見目気持ちの悪い、ハンドボール大の不思議生物に声をかけてみても、完全に精神まで低級妖怪に成り果てたか、奇声を発するのみで意思疎通ができない。
これでは埒が明かねぇと、「一の兄上が俺が村に置き去りにした後にどうなったのか」という質問を村の皆に聞いて回ったら、「随分前に死んだ」と聞いた全員が答えていたのに、その誰もが「いつ兄上が死んだのか」という問いに答えられなかったのだ。
生者だけじゃない。あられもない魂をさらしたパッパもマッマも、果ては守り神様までもが、兄上の死んだときの詳細が思い出せないのだという。

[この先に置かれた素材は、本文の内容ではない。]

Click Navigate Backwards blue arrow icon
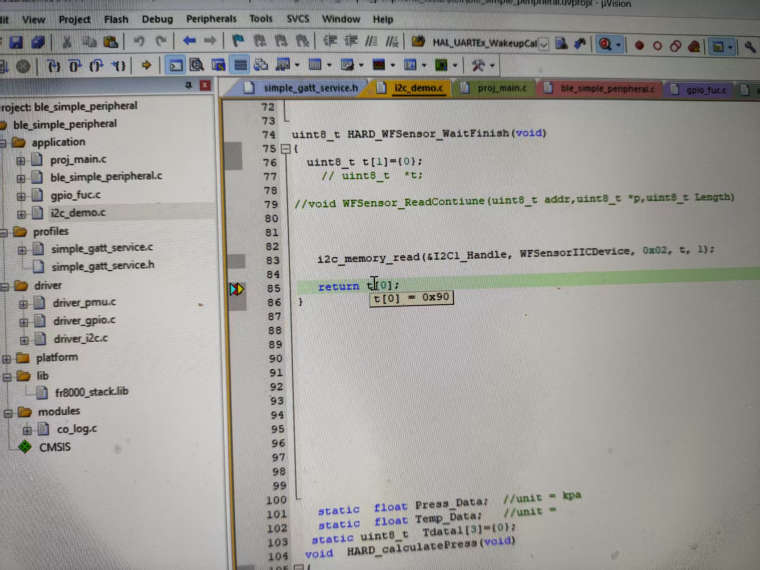This screenshot has height=570, width=760. tap(188, 42)
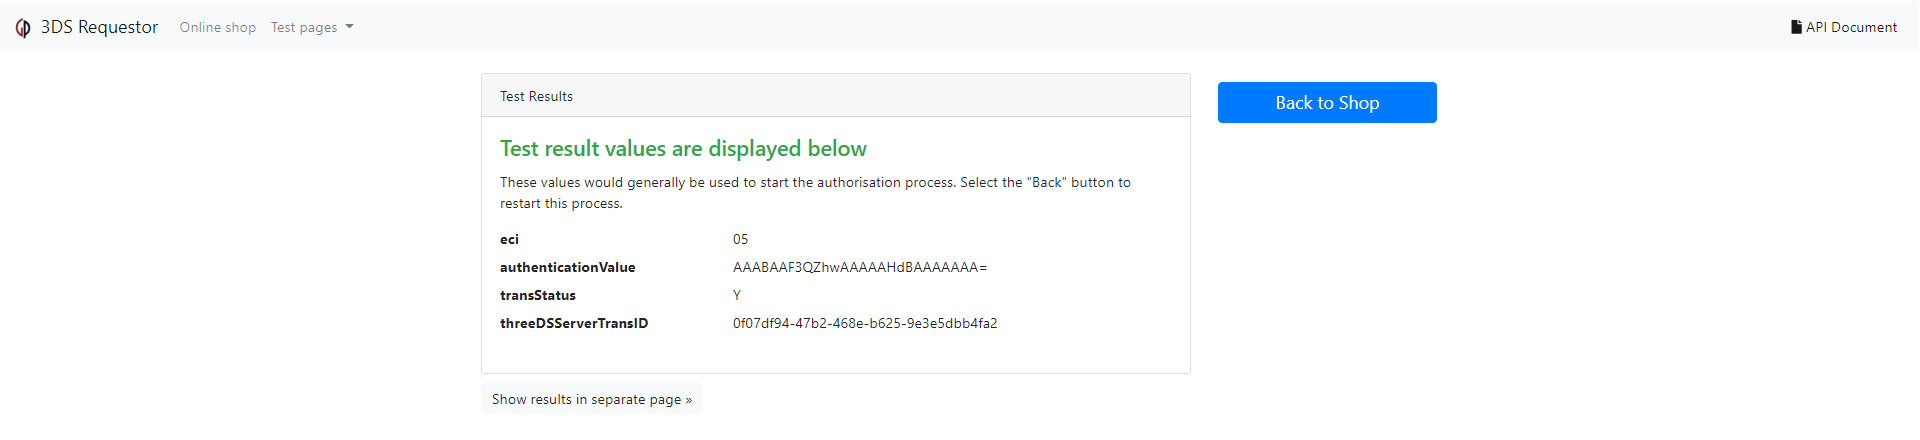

しかし不思議はそれだけには留まらず、さらに訳の分からないことが起こったのである。
手に負えなくなって、事件解決を守り神様に泣きつこうとしたときのことである。
守り神様は、俺の抱える推定兄上を指さして言ったのだ。『その珍妙な生き物は何なのだ』、と。
何言ってんすか、今までコレの謎を解決しに奔走していたんじゃないすか、ちょっと自分には高度過ぎるジョークは理解できないっすと問い詰めれば、本当に心底知らないというように首をひねられた。そして推定兄上に初めて見るような目を向けたのだ。
神様もボケるんだろうか。でも、ボケにしてもあんまりだと、パッパとマッマの方を振り返ったら、二人も揃って言うのだ。その妙なものに覚えはないと。
脳内に大量のクエスチョンマークを増殖させつつも、コレが兄上であることをもう一度説明すると、ようやく先ほどまでのやり取りを思い出したようで、何故忘れていたのかと彼らも頭を悩ませていた。本当だよ。
しかし、一度総力を決して事件解決へと導こうと、3人にとある部屋に集まるように言ってから、自宅で休んでいたオババを連れ帰って合流してみれば、再び人外組の頭からは兄上の存在がそっくり頭から抜け落ちてしまっていたのだ。
頭を抱えて膝から崩れ落ちた。わけがわからないよ。
念のため生者であるオババはどうなのかと実験をしてみたところ、説明をしてから五分後くらいにもう一度聞いてみれば、やっぱり兄上に関する記憶だけが抜け落ちてしまうことが分かった。
その瞬間全てを悟り、自然と微笑みが浮かぶ。
謎が謎を呼んで見事に迷宮入りを果たしました。
誰か高校生探偵召喚してください。切実に。